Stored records

□ □ □ □ □

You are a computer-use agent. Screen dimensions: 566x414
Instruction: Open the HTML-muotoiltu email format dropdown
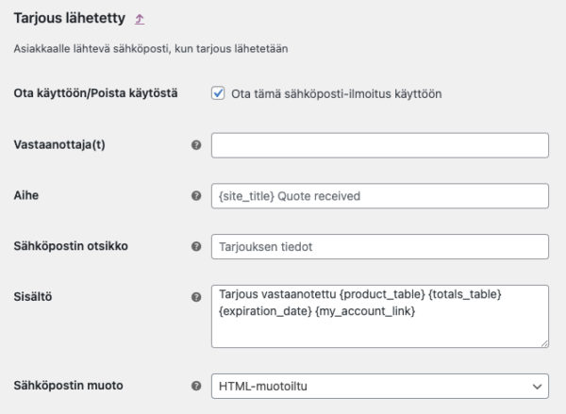coord(380,387)
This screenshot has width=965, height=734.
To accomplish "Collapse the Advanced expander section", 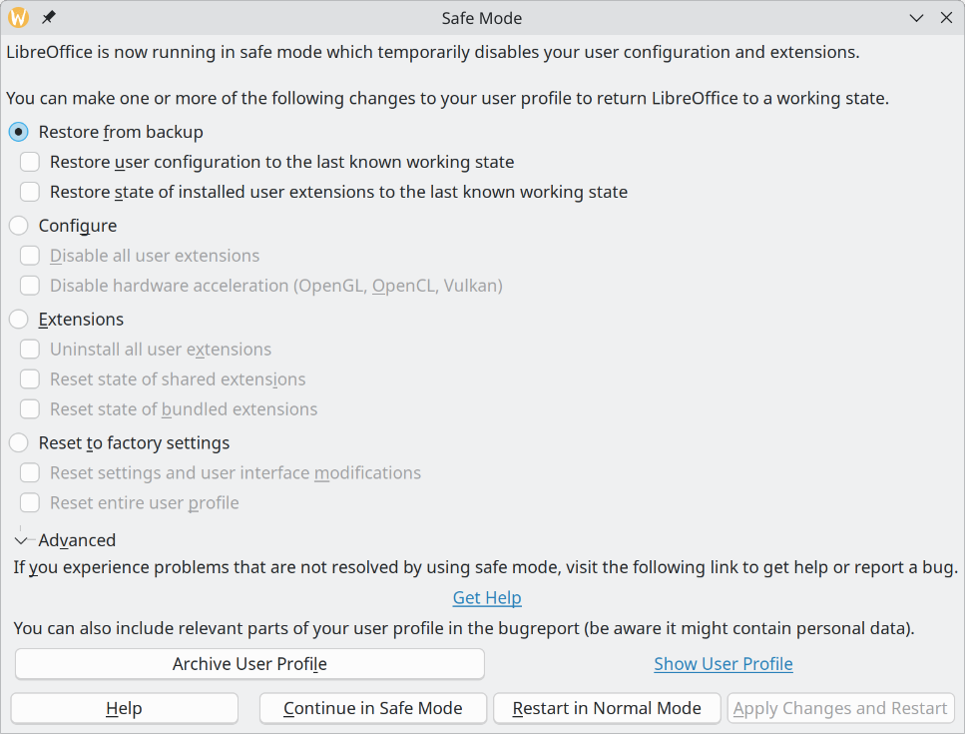I will (x=22, y=540).
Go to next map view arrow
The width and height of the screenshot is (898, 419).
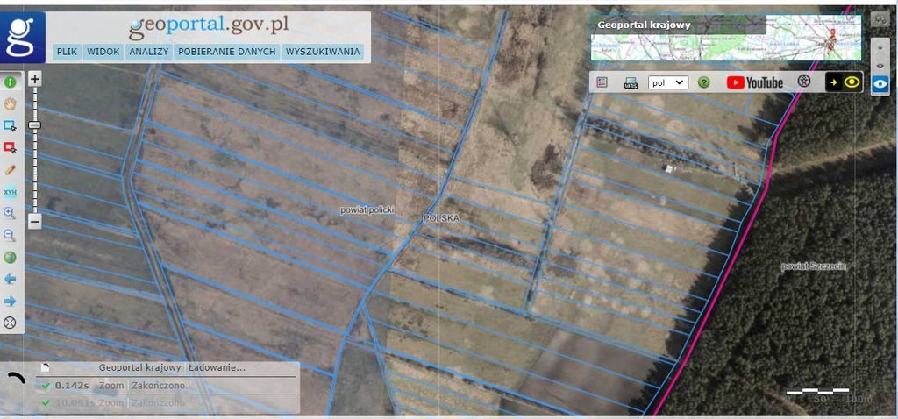(x=11, y=301)
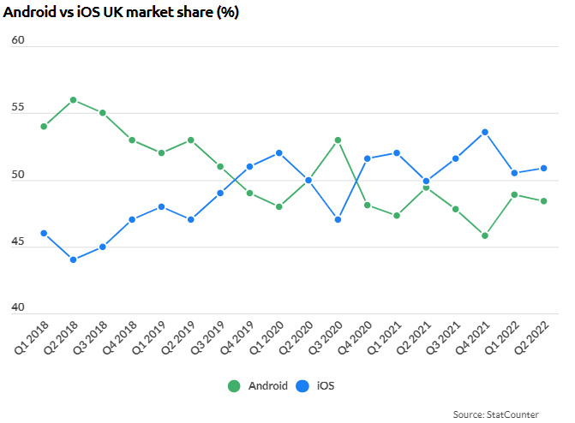The image size is (575, 423).
Task: Click iOS data point at Q1 2018
Action: click(x=44, y=233)
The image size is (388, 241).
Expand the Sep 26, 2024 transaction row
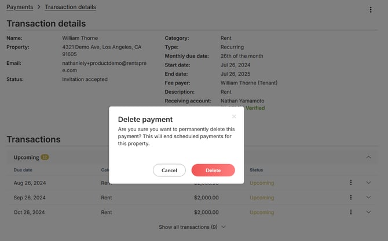pos(368,197)
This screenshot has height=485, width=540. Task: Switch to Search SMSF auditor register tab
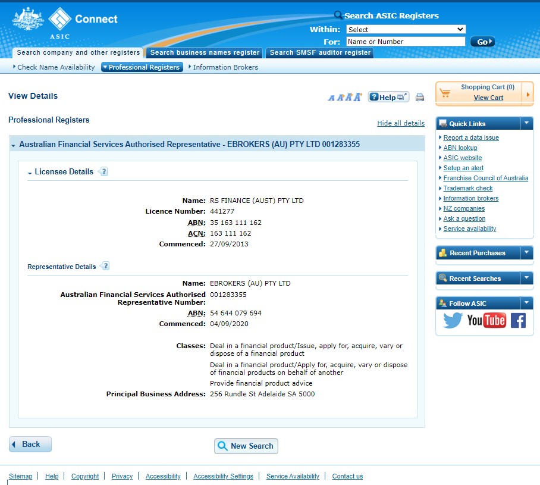coord(320,53)
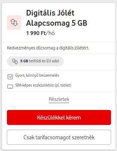
Task: Select Csak tarifacsomagot szeretnék button
Action: click(59, 137)
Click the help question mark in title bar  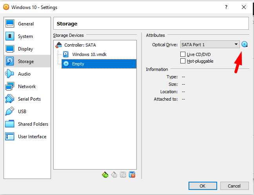coord(226,7)
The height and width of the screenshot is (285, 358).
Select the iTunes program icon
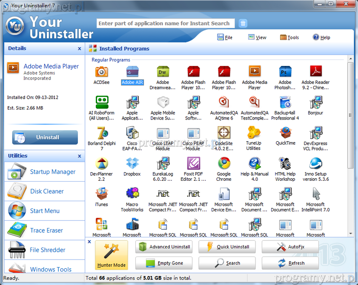(x=101, y=194)
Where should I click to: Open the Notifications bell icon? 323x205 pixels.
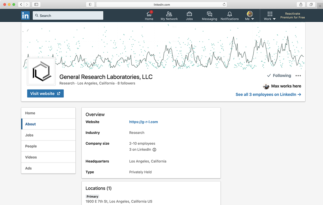230,14
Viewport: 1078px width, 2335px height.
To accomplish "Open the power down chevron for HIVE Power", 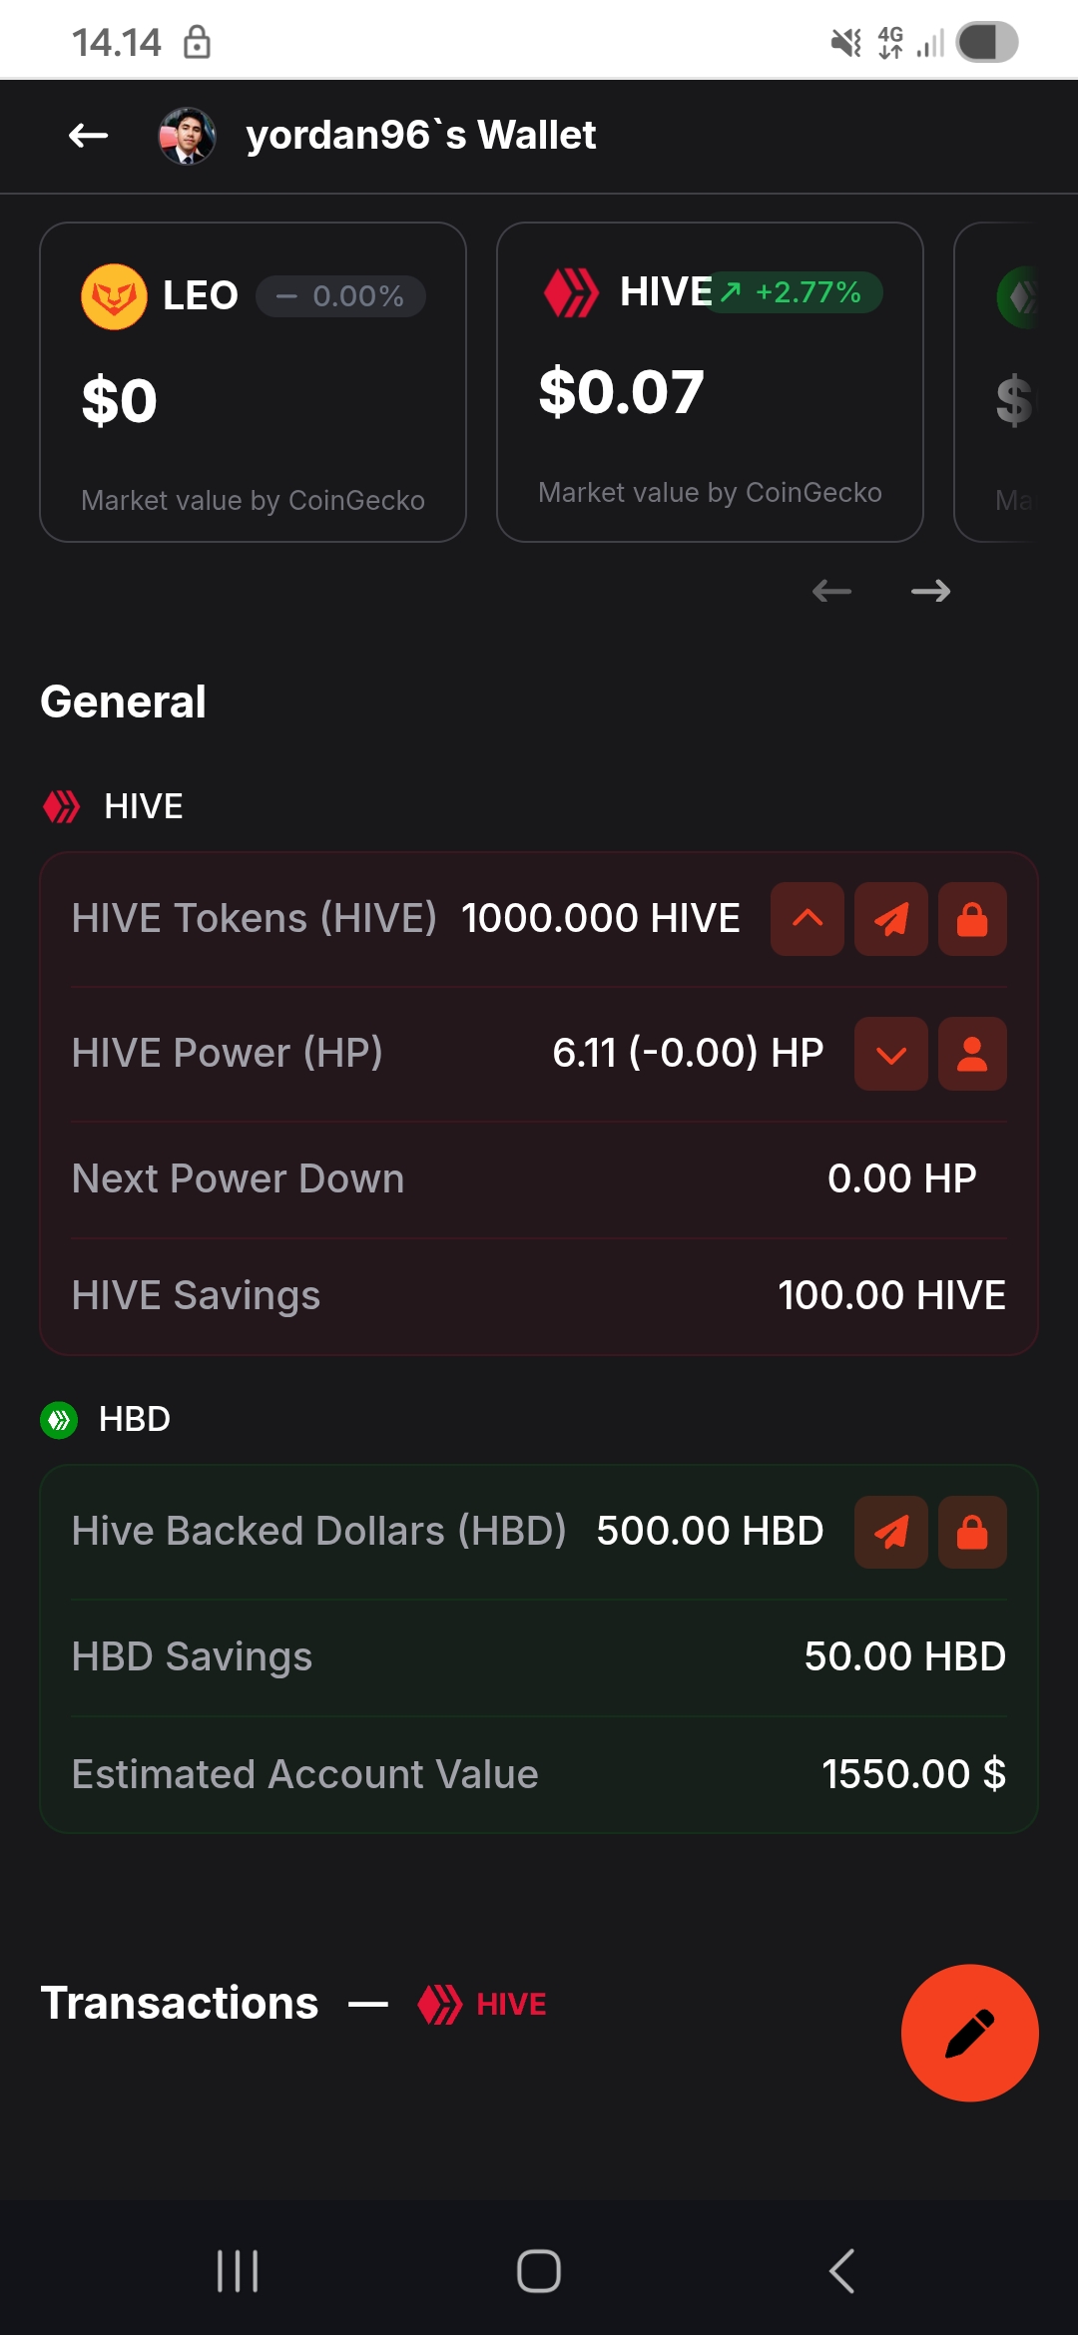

□ □ □ □ □

In the copy, leave out all pictures, and retype exactly each line from the one with "Viewport: 1078px width, 2335px height." through the last line of the entries.

Viewport: 1078px width, 2335px height.
To accomplish "Open the power down chevron for HIVE Power", 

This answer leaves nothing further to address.